Tragic Consequences?



            “Everything happens for a reason.”  Is that what you think?  Lots of people do.  I don’t know whether I agree or not.   That is because I’ve no idea what people mean when they say that.  Do they mean that there is behind the scenes an all-knowing and perhaps all-powerful God that ordains events to happen just as they do?  Do they mean that God might not be manipulating events, but is indeed working through them to bring about God’s own purposes for God knows what reasons?  Do they mean that there is a non-personal but very real meaning in any or all events that, if you have enough courage and discernment, you may discover?  Do they mean that life is just full of endless lessons to be learned and that we humans have the possibility and capacity of learning those lessons from whatever happens to us? 

            Some of these positions make more sense to me than others.  The Bible and the larger Christian tradition certainly make plain that God does not always get what God actually wills.  Yet there is no denying that ultimately, God’s Will is sovereign.  In the end, God’s will for love and justice and peace will indeed win out.  Stories bear that out on a small scale.  And in the larger scheme of things, Christian faith sees that there is an end towards which all things are moving, and that in the end, God will be all in all. 

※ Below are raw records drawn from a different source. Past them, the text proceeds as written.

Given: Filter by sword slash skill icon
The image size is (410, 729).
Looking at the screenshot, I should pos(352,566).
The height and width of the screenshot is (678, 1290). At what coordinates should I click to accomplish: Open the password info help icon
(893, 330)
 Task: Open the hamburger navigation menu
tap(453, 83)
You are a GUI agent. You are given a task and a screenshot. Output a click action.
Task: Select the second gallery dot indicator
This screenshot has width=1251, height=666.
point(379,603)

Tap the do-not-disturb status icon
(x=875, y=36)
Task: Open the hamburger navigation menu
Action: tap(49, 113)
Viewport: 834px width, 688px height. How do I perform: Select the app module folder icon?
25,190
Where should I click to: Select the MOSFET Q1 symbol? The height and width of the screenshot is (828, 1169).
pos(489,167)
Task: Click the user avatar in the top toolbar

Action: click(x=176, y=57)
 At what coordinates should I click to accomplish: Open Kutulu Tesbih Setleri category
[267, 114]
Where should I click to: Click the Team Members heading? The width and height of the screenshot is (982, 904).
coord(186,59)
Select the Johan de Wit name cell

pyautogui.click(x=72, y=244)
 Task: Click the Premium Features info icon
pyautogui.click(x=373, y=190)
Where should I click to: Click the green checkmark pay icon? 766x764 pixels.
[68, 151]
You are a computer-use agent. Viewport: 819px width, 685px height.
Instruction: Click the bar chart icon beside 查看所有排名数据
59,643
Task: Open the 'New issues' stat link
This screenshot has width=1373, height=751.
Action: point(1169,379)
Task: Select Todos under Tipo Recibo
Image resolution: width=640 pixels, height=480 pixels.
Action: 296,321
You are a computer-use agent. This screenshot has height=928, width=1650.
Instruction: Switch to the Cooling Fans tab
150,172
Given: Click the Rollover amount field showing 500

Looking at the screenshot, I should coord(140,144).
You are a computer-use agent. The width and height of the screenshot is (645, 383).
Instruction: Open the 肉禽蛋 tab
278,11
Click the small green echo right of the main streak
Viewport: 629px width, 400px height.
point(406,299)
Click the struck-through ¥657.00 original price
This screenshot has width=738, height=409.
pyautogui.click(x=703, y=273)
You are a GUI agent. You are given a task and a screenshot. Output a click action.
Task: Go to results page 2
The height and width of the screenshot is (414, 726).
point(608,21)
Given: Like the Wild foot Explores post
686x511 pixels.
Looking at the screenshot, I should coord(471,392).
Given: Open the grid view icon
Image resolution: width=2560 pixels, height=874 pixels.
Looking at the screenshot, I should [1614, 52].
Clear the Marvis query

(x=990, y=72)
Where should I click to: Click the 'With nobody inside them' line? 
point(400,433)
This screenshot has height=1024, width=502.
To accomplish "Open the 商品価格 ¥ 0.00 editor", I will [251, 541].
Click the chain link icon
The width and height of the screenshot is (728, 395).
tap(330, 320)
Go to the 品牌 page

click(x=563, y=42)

            Because Christianity is often, and in my opinion quite incorrectly, assumed to be a system of belief rather than a way of life, such thinking as the notion that God’s will finally will be victorious, supreme, indeed ultimately uncontested, seems to provide considerable comfort to a great many people.  I myself find it attractive, and like lots of other people, can fill my mind with images of a world that is healed, a humanity no longer full of people at each other’s throats, a creation restored to pristine beauty.  I am, as possibly you are, able to imagine that God is at work in human efforts, willing to bring about peace, equality, justice, and shared abundance, through the very energies we exert towards those things.  They are the will of God, aren’t they?

            But then there is tragedy. You are familiar with tragedy, because the way we know about it at all is that it continually shows up in our lives.  Tragedy has its own particular niche in our experience.  It is different from disaster, which might be caused by natural forces or by a collision of things that happen to get in the way of each other and spoil life for any and all things touched by the resulting wreckage.  Tragedy is different, too, from stories that simply have sad endings, even terrible endings, as melodramas frequently do.  Tragedy in the sense that I am talking about it involves a good person who is in many ways exemplary, whose very strengths become the impetus for a bad mistake—an error in judgment.  You will notice that your very strengths are the things that give birth every once in a while to such an error, usually when your strengths tempt you to go beyond human limits, so that like a misguided Icarus, flying for the first time, you get carried away with what you can do and fail to take into account that what goes up must come down.  Tragedy results when such a failure leads to ruin, misery, and even death.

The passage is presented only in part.